(Exercise inputs):
________

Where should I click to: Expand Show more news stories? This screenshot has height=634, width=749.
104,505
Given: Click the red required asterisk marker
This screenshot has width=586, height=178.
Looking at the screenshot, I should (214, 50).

________

(Your objective):
Starting from the line that contains "Given: Click the red required asterisk marker", reproduce each line of the data exactly through the last one.

(Answer to the problem):
Given: Click the red required asterisk marker
This screenshot has width=586, height=178.
Looking at the screenshot, I should (214, 50).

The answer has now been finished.